## Excerpted text
'''

> Behalf Of K.Feete
> John D. Giorgis wrote:
>
> >At 10:53 AM 5/25/01 +1200 K.Feete wrote:
> >>Er, Reagan planned something? I always regarded him as sort of the
Tin
> >>Man of Presidents... "If I only had a brain...."
> >I highly recommend that you at least leaf through a copy of "Reagan
in His
> >Own Hand" before you ever make another comment about his
intelligence.
>
> Why don't I just watch his movies? You know, the B-grade flicks?
Kat, that sort of comment is why it's very hard for me to even discuss
these things with you. So, you think you know something about Reagan.
I think it's fairly clear that what you do know is wrong, but okay,
maybe I'm wrong. But, judging by that comment, you aren't interested
in having your own perceptions challenged. You know what you know,
and there isn't any evidence that could persuade you otherwise, and if
someone makes you aware of it, you'll just dismiss it with a flippant
comment. Reagan wrote those speeches himself. We know that, because,
for most of them, we have the original yellow legal pads on which he
drafted them in longhand. Apart from which, he couldn't exactly
afford a speechwriter when he wrote most of them.
> Incidentally, there's a few problems with this. For one thing,
unless I
> miss my guess, most of these places were already experiencing
atrocities
> *before* they became communist countries. Russia was a mess- the
monarchy
> was an atrocity; China the same (read some accounts of the old
Empire
> there sometime- it makes Mao look positively sweet); Ethiopia was a
> colony, and one good, hard look at colonialism will tell you that
even
> communism was preferable. At least then, as one postcolonial author
wrote
> (DAMN my bookshelves for being at home), the countries were making
their
> own mistakes and not having the French or the Germans or the Brits
around
> to commit atrocities for them. Cambodia and Vietnam I *know* were
French
> colonies, and the French were some of the worst, most oppressive,
> bloodbathian, pay-back-every-white-death-with-a-hundred-black ones
colonialists in existance.

'''

## Exercises
(1) In the Reagan exchange, on what did Reagan draft most of his speeches?
(2) Condense the paragraph in the Reagan exchange beginning "Kat, that sort of comment" into a short bulleted list that keeps its main points.
(3) List every country named in the paragraph of the Reagan exchange that begins "Incidentally, there's a few problems with this."

## Source excerpt
'''

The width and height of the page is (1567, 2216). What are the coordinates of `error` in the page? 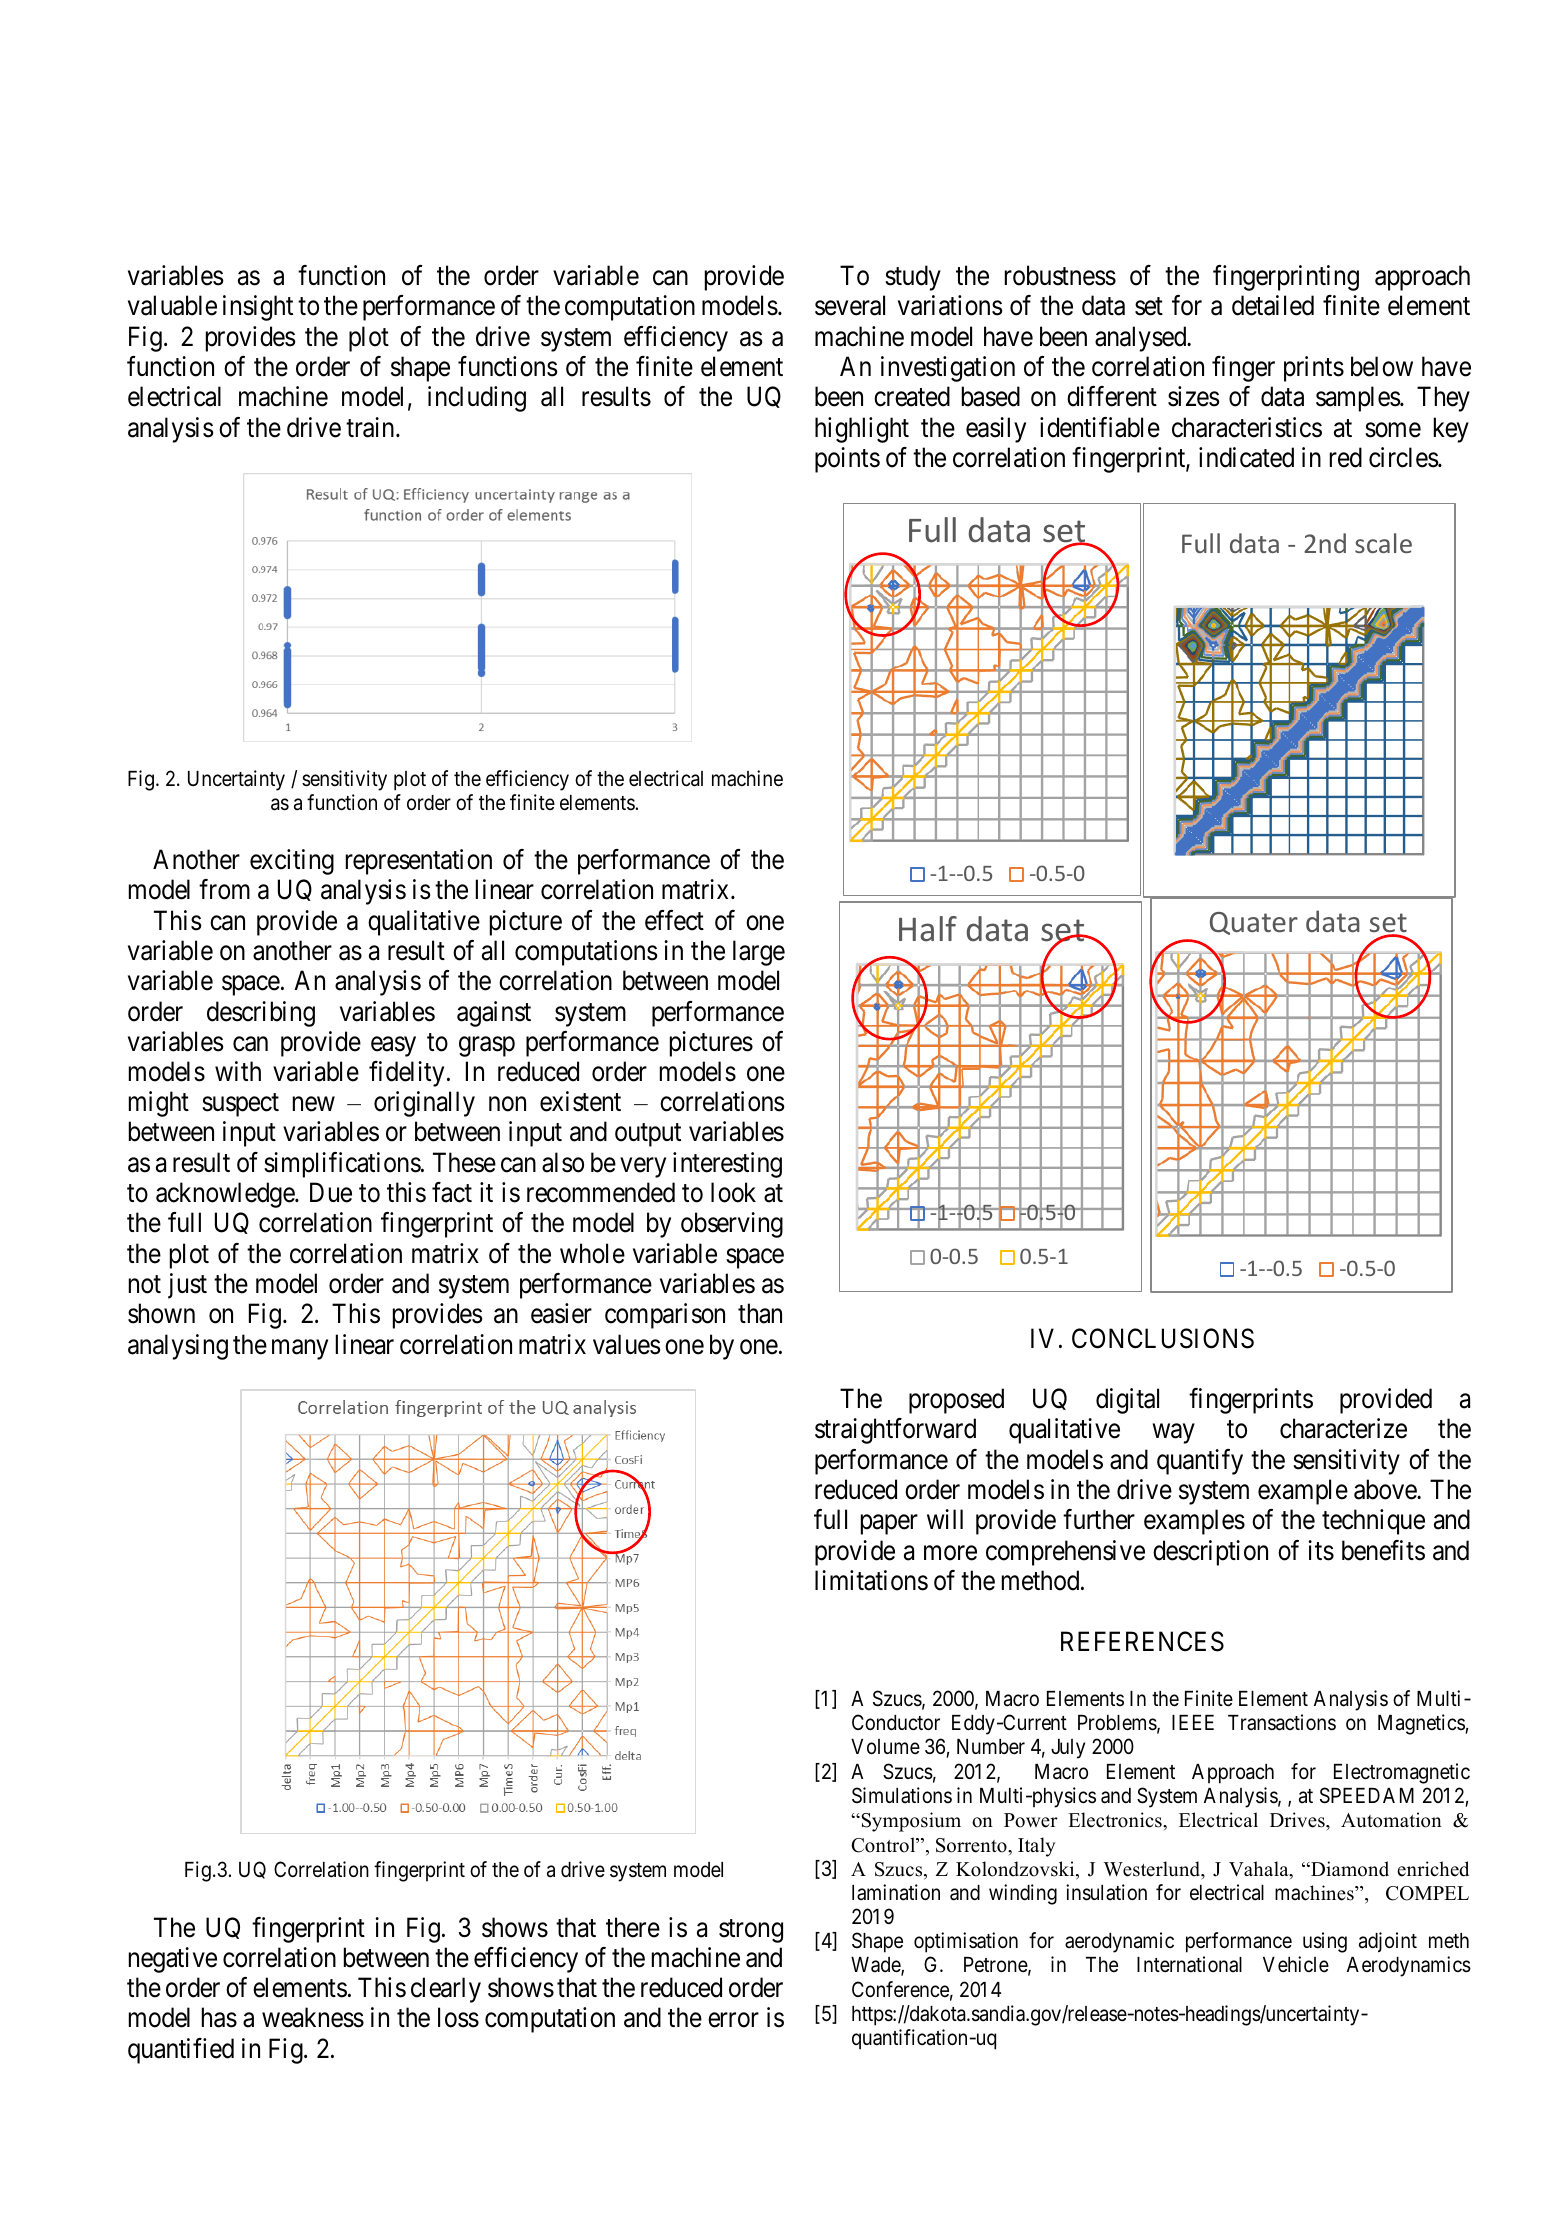 It's located at (733, 2020).
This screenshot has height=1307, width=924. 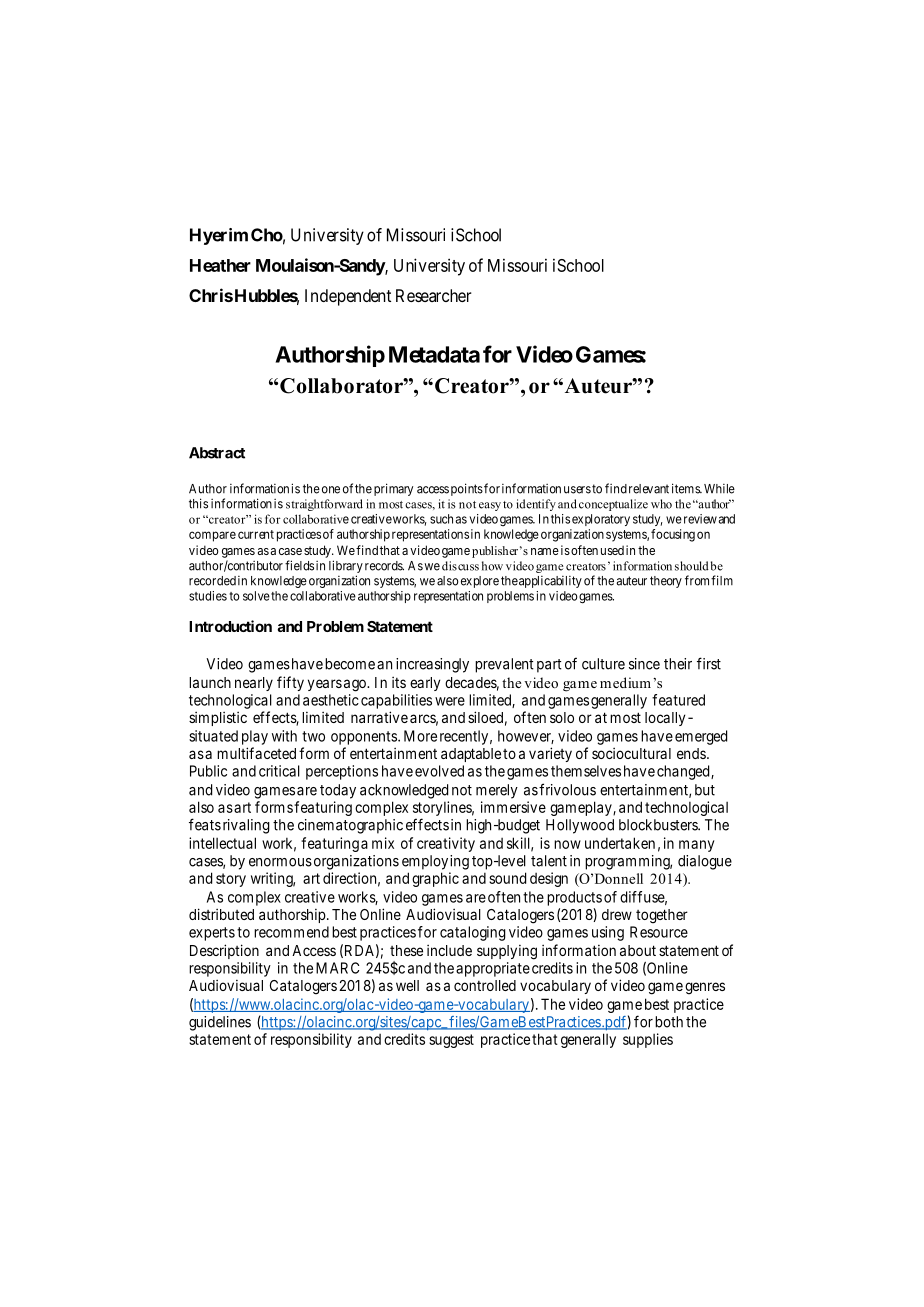 I want to click on fifty, so click(x=290, y=683).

'''

## The results
(1) He drafted them in longhand on yellow legal pads.

(2)
- Kat's flippant comment makes it hard for the writer to discuss these topics with her.
- The writer thinks what she knows about Reagan is wrong, while allowing that the writer may be mistaken.
- The comment suggests she isn't interested in having her perceptions challenged and will dismiss contrary evidence flippantly.
- Reagan wrote the speeches himself; for most of them, the original yellow legal pads with his longhand drafts still exist.
- He couldn't afford a speechwriter when he wrote most of them.

(3) Russia, China, Ethiopia, Cambodia, Vietnam